(Saved entries)
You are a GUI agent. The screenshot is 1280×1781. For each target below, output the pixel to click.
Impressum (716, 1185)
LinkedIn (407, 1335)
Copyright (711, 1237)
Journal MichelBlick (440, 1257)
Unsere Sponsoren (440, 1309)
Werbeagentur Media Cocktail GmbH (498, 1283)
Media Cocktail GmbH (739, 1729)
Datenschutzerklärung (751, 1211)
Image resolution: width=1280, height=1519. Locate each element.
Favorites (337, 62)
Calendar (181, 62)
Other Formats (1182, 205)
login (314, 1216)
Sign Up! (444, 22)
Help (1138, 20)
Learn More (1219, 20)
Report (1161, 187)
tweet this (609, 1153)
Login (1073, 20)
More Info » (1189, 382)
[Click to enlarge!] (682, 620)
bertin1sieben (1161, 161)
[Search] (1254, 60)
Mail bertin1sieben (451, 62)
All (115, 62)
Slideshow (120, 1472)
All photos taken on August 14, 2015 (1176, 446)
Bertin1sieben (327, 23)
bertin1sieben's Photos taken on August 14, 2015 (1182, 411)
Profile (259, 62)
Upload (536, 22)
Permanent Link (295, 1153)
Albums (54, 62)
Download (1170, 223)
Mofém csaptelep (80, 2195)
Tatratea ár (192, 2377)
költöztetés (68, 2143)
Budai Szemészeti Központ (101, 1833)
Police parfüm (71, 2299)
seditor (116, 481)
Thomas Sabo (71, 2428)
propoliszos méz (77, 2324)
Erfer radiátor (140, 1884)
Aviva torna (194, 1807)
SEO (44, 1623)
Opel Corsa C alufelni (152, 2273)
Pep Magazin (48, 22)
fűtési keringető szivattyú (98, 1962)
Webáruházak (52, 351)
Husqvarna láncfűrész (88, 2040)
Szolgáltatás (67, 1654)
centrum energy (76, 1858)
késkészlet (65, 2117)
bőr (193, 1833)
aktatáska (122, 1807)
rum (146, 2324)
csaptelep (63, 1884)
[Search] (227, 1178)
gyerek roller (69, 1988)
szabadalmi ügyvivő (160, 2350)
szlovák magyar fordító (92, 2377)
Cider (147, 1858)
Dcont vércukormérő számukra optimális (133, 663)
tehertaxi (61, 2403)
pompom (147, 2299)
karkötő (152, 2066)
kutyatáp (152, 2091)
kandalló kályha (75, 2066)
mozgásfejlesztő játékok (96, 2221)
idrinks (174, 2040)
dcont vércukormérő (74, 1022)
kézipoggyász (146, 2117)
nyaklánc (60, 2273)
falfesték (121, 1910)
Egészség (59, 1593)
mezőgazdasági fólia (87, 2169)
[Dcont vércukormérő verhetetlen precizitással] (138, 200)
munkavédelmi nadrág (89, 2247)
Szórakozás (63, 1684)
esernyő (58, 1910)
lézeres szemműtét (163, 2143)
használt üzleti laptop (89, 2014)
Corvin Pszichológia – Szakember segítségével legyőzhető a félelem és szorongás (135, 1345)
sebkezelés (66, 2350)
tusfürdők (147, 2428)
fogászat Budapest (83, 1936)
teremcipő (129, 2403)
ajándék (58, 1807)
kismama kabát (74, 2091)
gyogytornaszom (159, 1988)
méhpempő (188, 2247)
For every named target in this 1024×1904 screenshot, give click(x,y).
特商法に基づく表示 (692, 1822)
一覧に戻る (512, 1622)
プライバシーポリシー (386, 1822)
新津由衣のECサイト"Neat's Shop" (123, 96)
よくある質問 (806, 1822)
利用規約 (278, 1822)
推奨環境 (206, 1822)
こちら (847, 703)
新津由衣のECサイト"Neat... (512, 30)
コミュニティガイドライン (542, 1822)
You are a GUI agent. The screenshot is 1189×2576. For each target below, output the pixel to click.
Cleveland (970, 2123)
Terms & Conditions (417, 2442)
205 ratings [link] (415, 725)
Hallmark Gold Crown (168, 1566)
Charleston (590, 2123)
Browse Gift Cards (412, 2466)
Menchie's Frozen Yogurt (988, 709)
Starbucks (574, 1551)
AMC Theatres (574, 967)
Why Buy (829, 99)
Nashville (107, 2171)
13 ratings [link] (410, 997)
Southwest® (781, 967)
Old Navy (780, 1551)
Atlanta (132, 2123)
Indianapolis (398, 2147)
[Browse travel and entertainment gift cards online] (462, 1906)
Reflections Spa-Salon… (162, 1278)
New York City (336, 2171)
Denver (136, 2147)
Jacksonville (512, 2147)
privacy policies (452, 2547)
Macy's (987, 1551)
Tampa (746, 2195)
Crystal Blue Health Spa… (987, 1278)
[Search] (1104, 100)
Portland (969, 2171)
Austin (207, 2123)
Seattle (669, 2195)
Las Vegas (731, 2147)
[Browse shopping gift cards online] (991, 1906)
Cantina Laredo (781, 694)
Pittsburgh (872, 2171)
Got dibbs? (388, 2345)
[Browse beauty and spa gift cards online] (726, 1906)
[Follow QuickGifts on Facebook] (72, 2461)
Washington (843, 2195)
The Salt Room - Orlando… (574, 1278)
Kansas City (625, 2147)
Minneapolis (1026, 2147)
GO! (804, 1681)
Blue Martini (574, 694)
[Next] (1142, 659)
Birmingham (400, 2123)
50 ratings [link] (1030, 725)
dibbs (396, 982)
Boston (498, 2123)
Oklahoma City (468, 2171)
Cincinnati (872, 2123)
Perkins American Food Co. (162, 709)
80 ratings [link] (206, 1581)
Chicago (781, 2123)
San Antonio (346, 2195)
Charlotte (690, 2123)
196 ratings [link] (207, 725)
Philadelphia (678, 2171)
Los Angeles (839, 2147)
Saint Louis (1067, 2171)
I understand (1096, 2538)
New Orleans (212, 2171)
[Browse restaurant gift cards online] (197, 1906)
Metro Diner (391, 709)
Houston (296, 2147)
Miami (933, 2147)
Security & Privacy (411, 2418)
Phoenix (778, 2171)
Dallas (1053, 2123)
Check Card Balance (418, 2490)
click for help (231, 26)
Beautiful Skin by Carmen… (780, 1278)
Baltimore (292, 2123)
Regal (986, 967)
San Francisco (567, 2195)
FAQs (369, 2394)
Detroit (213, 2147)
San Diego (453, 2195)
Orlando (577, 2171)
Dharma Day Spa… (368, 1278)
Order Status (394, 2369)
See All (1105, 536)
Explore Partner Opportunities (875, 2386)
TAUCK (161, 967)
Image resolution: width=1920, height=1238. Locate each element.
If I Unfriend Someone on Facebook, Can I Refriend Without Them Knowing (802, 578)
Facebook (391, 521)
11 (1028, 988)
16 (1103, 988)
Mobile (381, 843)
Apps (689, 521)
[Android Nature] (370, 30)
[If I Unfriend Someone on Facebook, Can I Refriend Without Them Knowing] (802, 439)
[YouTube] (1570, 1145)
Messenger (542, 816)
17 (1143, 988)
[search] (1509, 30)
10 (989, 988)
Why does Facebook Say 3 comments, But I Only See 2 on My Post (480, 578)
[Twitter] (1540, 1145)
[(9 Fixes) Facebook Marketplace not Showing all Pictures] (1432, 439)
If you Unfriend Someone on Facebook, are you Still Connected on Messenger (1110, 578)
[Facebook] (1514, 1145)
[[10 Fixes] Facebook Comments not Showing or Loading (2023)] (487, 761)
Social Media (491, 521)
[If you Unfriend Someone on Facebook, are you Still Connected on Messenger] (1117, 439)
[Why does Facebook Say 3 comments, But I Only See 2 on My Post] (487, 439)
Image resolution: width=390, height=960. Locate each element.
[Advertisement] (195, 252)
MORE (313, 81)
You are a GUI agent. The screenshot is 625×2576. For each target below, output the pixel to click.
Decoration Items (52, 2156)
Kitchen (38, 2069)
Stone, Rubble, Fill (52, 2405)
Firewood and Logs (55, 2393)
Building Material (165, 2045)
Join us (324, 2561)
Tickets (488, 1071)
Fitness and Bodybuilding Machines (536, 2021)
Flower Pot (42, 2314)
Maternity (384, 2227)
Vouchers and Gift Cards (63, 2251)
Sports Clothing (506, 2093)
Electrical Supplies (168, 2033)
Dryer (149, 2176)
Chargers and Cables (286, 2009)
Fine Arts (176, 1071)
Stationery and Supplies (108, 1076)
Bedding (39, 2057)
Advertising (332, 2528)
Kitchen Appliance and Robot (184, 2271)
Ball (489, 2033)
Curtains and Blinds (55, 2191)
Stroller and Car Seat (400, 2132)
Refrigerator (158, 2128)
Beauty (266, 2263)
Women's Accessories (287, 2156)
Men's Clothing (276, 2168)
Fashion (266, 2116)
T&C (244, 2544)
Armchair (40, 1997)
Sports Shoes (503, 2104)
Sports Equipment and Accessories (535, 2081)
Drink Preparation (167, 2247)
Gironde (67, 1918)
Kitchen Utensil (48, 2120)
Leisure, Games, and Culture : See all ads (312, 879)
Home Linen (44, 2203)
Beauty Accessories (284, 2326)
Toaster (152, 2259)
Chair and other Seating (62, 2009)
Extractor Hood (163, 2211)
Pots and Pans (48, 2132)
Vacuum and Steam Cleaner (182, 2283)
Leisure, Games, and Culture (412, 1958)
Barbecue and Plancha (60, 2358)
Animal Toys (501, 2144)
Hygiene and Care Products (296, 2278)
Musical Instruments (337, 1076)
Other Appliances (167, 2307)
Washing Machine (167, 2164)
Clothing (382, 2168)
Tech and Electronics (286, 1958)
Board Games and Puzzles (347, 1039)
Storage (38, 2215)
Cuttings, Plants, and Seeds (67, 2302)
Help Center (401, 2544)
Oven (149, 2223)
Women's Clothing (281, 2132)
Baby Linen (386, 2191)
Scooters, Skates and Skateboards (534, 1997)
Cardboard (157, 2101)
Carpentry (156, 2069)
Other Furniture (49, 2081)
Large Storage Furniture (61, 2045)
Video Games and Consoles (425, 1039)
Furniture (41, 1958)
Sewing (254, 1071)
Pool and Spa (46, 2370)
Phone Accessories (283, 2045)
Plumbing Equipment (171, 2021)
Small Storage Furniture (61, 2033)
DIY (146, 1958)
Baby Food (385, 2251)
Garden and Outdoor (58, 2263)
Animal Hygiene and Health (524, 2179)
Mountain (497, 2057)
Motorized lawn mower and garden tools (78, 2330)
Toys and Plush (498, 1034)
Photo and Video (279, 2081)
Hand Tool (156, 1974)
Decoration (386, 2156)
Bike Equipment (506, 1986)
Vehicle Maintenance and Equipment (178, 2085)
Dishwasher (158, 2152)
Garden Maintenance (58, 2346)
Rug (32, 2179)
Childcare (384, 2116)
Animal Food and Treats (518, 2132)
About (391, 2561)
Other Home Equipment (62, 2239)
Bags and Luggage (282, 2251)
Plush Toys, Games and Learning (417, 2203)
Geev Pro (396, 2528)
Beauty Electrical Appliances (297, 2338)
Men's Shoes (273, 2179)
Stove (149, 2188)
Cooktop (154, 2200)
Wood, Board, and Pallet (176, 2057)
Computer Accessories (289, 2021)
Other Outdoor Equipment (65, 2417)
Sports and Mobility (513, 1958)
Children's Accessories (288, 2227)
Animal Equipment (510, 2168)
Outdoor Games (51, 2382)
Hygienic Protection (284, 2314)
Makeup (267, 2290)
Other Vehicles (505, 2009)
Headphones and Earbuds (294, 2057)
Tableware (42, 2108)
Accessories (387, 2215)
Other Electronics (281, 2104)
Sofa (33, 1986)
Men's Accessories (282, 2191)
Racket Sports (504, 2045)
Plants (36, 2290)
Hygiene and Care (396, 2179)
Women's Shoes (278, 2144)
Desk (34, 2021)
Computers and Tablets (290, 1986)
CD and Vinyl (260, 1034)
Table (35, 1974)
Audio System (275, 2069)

Try it:
Output the lines of the records above exactly as they appear, from the line containing "Philadelphia (678, 2171)" through the line containing "Messenger (1110, 578)".

Reply to the exercise:
Philadelphia (678, 2171)
Los Angeles (839, 2147)
Saint Louis (1067, 2171)
I understand (1096, 2538)
New Orleans (212, 2171)
[Browse restaurant gift cards online] (197, 1906)
Metro Diner (391, 709)
Houston (296, 2147)
Miami (933, 2147)
Security & Privacy (411, 2418)
Phoenix (778, 2171)
Dallas (1053, 2123)
Check Card Balance (418, 2490)
click for help (231, 26)
Beautiful Skin by Carmen… (780, 1278)
Baltimore (292, 2123)
Regal (986, 967)
San Francisco (567, 2195)
FAQs (369, 2394)
Detroit (213, 2147)
San Diego (453, 2195)
Orlando (577, 2171)
Dharma Day Spa… (368, 1278)
Order Status (394, 2369)
See All (1105, 536)
Explore Partner Opportunities (875, 2386)
TAUCK (161, 967)
Image resolution: width=1920, height=1238. Locate each element.
If I Unfriend Someone on Facebook, Can I Refriend Without Them Knowing (802, 578)
Facebook (391, 521)
11 (1028, 988)
16 (1103, 988)
Mobile (381, 843)
Apps (689, 521)
[Android Nature] (370, 30)
[If I Unfriend Someone on Facebook, Can I Refriend Without Them Knowing] (802, 439)
[YouTube] (1570, 1145)
Messenger (542, 816)
17 (1143, 988)
[search] (1509, 30)
10 (989, 988)
Why does Facebook Say 3 comments, But I Only See 2 on My Post (480, 578)
[Twitter] (1540, 1145)
[(9 Fixes) Facebook Marketplace not Showing all Pictures] (1432, 439)
If you Unfriend Someone on Facebook, are you Still Connected on Messenger (1110, 578)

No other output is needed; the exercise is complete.